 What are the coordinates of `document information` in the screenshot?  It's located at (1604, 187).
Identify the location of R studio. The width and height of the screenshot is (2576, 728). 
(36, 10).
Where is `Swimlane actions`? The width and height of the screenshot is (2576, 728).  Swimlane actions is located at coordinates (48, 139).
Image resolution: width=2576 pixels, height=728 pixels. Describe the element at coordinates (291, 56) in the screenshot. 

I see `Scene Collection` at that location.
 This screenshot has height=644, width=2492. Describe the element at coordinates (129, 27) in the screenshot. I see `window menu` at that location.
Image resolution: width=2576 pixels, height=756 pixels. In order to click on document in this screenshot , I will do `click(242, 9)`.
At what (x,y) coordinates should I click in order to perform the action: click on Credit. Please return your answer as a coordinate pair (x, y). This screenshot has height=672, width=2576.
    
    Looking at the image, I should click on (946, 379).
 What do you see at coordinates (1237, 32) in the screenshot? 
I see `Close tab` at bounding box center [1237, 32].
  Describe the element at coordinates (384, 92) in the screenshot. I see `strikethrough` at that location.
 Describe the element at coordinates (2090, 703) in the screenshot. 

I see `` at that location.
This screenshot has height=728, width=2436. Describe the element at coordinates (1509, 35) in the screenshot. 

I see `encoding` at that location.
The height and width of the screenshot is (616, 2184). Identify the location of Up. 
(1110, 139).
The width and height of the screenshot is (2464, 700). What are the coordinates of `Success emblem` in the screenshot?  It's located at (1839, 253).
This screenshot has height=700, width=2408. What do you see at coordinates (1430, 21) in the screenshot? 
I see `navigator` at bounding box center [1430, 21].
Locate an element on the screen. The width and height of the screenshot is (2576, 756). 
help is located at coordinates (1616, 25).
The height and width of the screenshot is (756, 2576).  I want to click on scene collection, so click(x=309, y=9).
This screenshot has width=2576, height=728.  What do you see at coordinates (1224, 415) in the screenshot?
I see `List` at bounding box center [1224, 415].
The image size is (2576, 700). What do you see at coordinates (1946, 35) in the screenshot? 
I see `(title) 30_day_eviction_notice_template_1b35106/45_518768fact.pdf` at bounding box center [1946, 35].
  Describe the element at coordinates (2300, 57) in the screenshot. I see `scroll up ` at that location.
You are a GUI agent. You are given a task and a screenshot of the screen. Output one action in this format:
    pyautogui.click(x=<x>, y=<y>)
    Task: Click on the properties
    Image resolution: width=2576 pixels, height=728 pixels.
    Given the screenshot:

### Aim of the task
Reproduce the rows above verbatim, from the line containing "This screenshot has height=700, width=2408." through the line containing "help is located at coordinates (1616, 25).", with both of those lines included.

### Finished answer
This screenshot has height=700, width=2408. What do you see at coordinates (1430, 21) in the screenshot? 
I see `navigator` at bounding box center [1430, 21].
Locate an element on the screen. The width and height of the screenshot is (2576, 756). 
help is located at coordinates (1616, 25).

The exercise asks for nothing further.